Plaintiff also assigns as error the court’s granting defendant’s motion for judgment notwithstanding the verdict after the jury found defendant to be negligent. The motion was allowed on the ground that the evidence described an intentional act only and one that, as a matter of law, could not constitute negligence. In other words, defendant argues that no reasonable jury could have found defendant’s driver to be negligent in hitting plaintiffs truck.

As noted above, the difficulty in the present case is that the driver allegedly responsible for the alleged acts did not testify. The determination of whether the conduct involved constituted negligence or an intentional tort depends on the driver’s mental state, which necessarily could only be inferred. Whether conduct constitutes negligence is usually a question for the jury, even when the evidence in the case is uncontradicted, if different inferences or conclusions may be reasonably drawn from the evidence. Oregon Auto. Ins. Co. v. Fitzwater, 271 Or 249, 258, 531 P2d 894 (1975). The record must be viewed in the light most favorable to plaintiff, including all favorable inferences that may be drawn from the evidence. Package Containers v. Directors, 270 Or 845, 530 P2d 40 (1975).
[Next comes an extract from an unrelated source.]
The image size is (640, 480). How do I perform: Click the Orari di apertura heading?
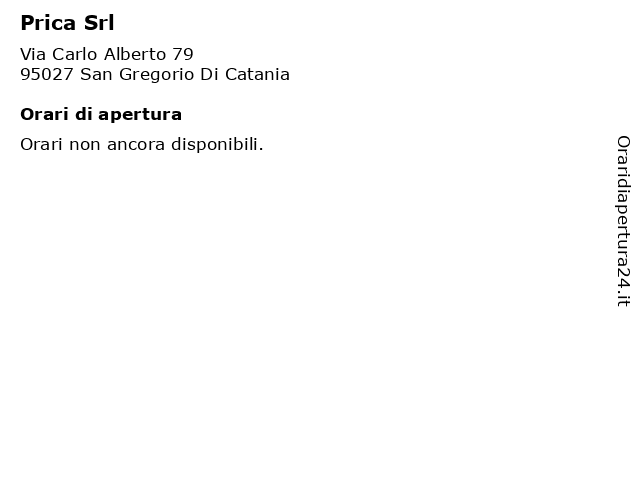101,115
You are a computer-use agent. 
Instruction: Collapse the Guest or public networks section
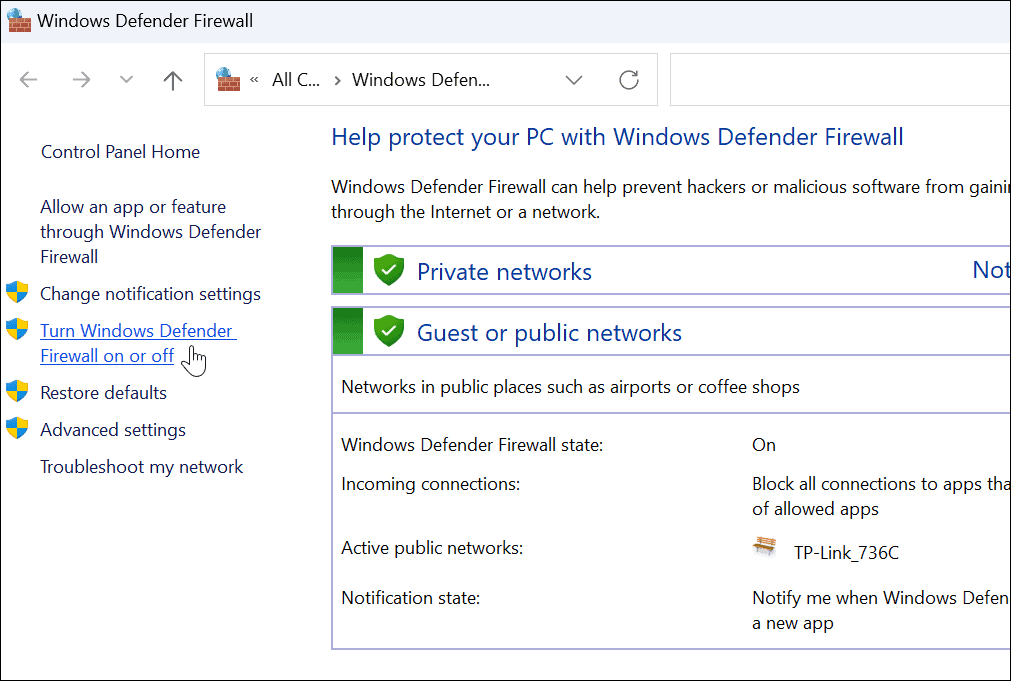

From the record, we cannot say as a matter of law that the driver was not negligent in causing plaintiffs injuries.

Reversed and remanded on the first count for entry of a judgment in conformity with the verdict; remanded for a trial on the second count.

Although plaintiff and her husband testified that the truck hit plaintiffs pickup twice, the officer who investigated the incident testified that plaintiff reported the truck hit her pickup only once.

For example, although defendant denied it did business as “Parker Refrigerated Trucking,” it admitted the following allegation of plaintiffs complaint:

“That at all times herein mentioned, Parker Refrigerated Service, Inc. doing business as Parker Refrigerator Trucking was and is now a corporation organized under and existing by the virtue of the laws of the State of Washington. That said corporation did generally engage in the transportation, pick-up and delivery of material requiring temperature control, and is generally engaged in the transportation of commercial products in the States of Washington and Oregon, and traverses the Interstate highways between those two states, as well as other states, and employes agents and truck drivers to operate the above mentioned motor vehicles, and said corporation did employ agents and truck drivers who were operating one or more of defendant’s trucks within the course and scope of their employment at the time of the collision hereinafter referred to.”